One of the connecting families is a Vobe.  A branch of these turn up in Williamsburg in Virginia in the later 18th Century running the "Kings Arms" Inn.  A local called George Washington often dined there.

Ideas do and can travel.


  1. Thank you. So very, very, true, unfortunately.

  2. "pronunciation now assumed to be and deemed "posh" or "elitist"
    You have it wrong really. As a nigh eighty year old I can tell you that nowaday most peoplre speech would be classified as 'common' or even 'dead common'. As are their manners.

  3. Fascinating stuff. Please consider a piece on George Lloyd, born in Cornwall in 1913, the same year as Britten. He composed his first opera Iernin when just 19 and wrote many other pieces.
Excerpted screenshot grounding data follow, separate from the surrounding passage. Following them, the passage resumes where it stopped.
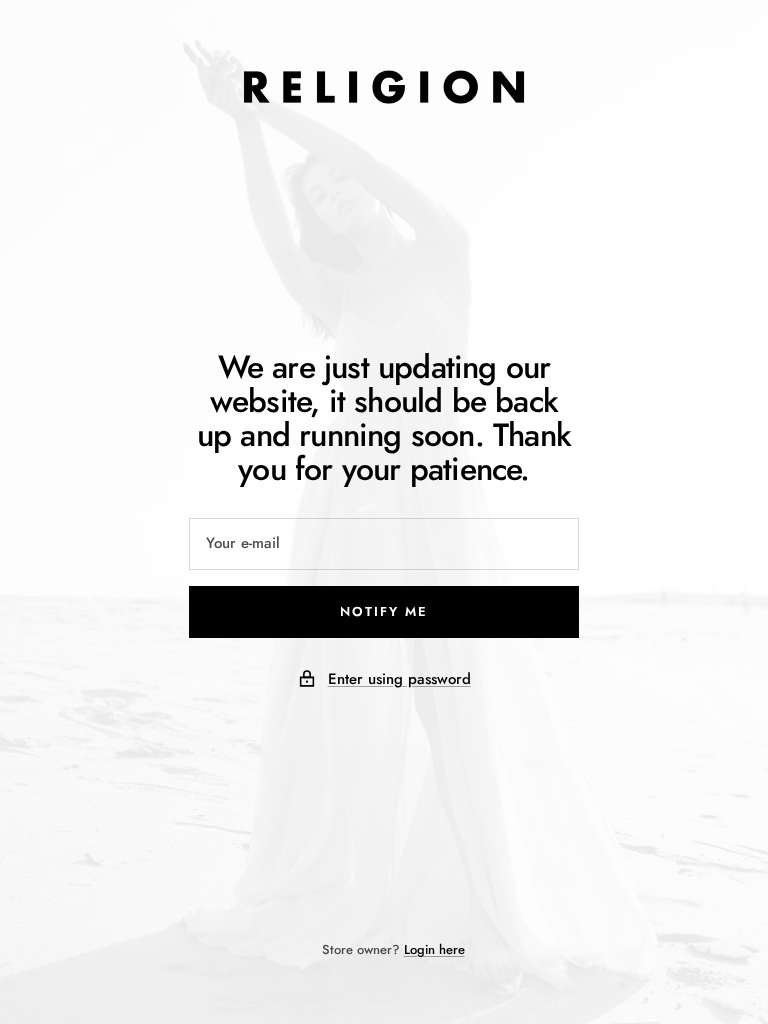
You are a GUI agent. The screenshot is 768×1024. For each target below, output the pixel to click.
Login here (434, 949)
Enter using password (399, 679)
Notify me (384, 611)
In a way he was a man out of time, preferring C19 style rather than the new music of Britten and his other contemporaries.

  4. A fascinating mix of genealogy and observation of British education (mostly lack thereof) through the ages. It supports one of my basic themes that human capacity peaked in the UK perhaps as early as 1900 and has since been regressing.

    This uninspired soul is still using genealogy to track only his own forebears and having a difficult enough time.

  5. I once had a brief holiday in a house just below the Malvern Hills. Very early every morning I made the effort - and I do mean effort! - to get up, cross the road and walk up on the hills. Simply superb! As I walked I 'put up' the larks who were kind enough to sing for me. Not jaw-droppingly gorgeous like, say, the Alps but just very gentle on the eye. The memory lingers.